Aim of the task: Please transcribe exactly, and only, the lines of the data below between the line holding "Screen dimensions: 1140x570" and the line holding "Image resolution: width=2576", inclusive.

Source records
----------------------------------------

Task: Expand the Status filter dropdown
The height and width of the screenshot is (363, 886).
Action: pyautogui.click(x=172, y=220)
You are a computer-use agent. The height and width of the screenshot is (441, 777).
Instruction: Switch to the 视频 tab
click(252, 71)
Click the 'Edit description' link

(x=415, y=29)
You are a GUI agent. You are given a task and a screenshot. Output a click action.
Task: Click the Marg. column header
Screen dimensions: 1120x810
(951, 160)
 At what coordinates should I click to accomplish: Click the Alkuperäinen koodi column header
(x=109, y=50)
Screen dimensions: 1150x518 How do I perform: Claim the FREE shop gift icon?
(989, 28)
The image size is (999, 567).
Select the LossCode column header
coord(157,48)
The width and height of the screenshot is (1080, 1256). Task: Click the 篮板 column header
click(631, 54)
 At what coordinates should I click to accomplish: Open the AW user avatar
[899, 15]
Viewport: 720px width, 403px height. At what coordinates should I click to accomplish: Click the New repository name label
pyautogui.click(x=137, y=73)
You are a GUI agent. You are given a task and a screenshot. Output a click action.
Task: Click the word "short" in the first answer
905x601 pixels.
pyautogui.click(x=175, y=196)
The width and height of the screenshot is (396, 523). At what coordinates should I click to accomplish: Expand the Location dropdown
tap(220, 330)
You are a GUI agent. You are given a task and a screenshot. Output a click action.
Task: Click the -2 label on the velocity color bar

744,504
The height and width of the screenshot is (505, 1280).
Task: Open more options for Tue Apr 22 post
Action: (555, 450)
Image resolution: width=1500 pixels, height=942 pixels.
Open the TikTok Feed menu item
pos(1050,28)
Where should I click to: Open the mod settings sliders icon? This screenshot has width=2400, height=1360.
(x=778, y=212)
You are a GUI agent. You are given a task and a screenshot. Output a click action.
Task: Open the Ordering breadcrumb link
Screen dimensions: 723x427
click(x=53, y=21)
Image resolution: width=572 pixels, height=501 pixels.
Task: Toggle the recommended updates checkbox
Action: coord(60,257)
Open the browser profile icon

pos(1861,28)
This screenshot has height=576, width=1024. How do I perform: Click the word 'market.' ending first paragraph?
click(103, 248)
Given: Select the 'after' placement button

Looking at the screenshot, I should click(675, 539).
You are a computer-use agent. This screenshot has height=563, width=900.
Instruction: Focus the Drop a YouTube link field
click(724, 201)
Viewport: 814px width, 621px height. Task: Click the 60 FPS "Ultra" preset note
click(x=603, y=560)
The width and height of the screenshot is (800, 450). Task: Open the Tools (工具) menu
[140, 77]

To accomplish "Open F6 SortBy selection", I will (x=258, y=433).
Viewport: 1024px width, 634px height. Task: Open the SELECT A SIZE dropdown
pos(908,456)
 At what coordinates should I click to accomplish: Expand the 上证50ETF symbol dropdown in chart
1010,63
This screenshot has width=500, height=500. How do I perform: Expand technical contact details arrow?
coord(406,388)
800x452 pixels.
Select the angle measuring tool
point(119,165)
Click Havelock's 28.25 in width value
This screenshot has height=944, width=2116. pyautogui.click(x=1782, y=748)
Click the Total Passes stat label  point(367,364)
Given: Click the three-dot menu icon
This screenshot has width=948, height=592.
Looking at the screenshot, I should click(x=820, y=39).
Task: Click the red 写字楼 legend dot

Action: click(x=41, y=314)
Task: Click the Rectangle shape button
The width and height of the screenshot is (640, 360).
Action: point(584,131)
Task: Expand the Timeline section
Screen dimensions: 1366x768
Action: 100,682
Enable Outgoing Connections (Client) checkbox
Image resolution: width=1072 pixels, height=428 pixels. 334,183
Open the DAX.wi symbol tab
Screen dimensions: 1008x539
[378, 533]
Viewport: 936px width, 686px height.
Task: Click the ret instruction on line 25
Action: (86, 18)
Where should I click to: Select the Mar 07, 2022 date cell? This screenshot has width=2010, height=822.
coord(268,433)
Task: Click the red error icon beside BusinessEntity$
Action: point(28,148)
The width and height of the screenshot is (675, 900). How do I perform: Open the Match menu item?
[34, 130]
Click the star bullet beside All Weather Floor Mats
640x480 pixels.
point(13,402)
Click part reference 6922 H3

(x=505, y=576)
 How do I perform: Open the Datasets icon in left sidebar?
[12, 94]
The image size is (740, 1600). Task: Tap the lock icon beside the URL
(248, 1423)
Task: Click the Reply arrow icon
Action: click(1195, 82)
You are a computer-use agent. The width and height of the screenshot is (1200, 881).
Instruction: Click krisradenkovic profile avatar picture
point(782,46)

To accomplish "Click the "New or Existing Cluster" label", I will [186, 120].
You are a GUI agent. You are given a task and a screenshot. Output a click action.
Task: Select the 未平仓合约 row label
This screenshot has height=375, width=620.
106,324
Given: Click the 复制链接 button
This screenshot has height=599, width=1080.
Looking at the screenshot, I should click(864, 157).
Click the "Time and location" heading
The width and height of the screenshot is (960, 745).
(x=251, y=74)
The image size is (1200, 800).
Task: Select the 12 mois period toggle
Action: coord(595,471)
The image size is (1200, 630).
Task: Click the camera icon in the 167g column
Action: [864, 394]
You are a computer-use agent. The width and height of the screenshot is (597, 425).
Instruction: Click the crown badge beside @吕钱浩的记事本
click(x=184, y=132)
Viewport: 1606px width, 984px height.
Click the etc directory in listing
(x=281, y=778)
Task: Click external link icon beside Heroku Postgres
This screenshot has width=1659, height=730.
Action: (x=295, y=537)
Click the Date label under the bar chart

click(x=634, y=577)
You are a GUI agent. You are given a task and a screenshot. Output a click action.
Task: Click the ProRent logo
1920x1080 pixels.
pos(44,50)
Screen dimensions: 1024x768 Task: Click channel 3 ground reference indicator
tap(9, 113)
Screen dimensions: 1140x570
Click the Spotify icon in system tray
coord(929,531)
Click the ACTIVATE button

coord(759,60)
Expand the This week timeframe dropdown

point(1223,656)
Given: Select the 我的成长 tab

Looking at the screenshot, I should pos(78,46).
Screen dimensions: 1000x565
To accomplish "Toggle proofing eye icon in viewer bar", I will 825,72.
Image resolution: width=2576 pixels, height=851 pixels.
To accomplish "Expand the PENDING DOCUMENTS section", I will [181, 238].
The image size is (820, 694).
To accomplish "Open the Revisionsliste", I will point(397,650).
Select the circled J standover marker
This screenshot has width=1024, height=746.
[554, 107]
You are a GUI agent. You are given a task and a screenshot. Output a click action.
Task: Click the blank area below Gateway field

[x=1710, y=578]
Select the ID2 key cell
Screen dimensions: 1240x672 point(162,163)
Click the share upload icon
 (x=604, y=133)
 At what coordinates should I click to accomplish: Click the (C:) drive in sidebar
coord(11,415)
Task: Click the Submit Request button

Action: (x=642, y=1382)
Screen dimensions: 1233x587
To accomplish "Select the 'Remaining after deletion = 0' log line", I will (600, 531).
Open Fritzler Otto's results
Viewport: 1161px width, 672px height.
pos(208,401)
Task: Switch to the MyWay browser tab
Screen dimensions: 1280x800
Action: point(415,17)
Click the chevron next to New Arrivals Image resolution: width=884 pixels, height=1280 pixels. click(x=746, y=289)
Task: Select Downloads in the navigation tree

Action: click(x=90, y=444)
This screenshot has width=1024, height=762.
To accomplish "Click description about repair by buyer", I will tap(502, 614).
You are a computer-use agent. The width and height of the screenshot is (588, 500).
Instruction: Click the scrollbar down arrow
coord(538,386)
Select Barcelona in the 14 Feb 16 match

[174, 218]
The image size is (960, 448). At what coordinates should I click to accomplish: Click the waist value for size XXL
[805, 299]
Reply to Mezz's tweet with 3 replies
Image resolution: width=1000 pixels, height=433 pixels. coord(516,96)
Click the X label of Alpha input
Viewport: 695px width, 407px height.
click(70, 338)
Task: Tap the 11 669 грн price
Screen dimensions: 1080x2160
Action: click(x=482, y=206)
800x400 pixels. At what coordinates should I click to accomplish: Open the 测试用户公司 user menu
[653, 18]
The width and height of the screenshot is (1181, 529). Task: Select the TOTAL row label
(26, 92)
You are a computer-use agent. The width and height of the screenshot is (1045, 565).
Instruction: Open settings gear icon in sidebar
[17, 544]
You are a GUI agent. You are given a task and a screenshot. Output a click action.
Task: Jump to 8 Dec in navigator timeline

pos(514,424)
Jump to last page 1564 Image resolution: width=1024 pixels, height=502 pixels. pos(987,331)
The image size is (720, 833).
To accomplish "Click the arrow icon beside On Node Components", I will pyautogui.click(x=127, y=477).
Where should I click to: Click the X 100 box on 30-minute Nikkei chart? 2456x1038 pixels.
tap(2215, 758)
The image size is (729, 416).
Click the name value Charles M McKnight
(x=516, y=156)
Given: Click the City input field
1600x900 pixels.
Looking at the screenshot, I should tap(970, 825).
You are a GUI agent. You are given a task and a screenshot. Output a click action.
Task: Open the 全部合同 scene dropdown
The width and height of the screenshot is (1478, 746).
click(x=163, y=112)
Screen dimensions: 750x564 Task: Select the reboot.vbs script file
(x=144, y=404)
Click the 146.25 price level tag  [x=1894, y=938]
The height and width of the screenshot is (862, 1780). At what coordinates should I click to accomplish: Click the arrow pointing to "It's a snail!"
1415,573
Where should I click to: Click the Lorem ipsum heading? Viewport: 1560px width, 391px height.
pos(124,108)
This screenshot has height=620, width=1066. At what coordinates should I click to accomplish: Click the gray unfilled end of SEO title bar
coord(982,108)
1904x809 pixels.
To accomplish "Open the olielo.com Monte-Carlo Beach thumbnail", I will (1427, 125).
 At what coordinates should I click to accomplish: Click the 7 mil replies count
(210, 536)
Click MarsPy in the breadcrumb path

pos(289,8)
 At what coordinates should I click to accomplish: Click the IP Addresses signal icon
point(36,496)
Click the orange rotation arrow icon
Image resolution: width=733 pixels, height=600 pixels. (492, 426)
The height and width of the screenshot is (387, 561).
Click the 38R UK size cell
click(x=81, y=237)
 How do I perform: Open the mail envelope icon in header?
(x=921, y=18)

----------------------------------------

Expected answer:
Screen dimensions: 1140x570
Click the Spotify icon in system tray
coord(929,531)
Click the ACTIVATE button

coord(759,60)
Expand the This week timeframe dropdown

point(1223,656)
Given: Select the 我的成长 tab

Looking at the screenshot, I should pos(78,46).
Screen dimensions: 1000x565
To accomplish "Toggle proofing eye icon in viewer bar", I will 825,72.
Image resolution: width=2576 pixels, height=851 pixels.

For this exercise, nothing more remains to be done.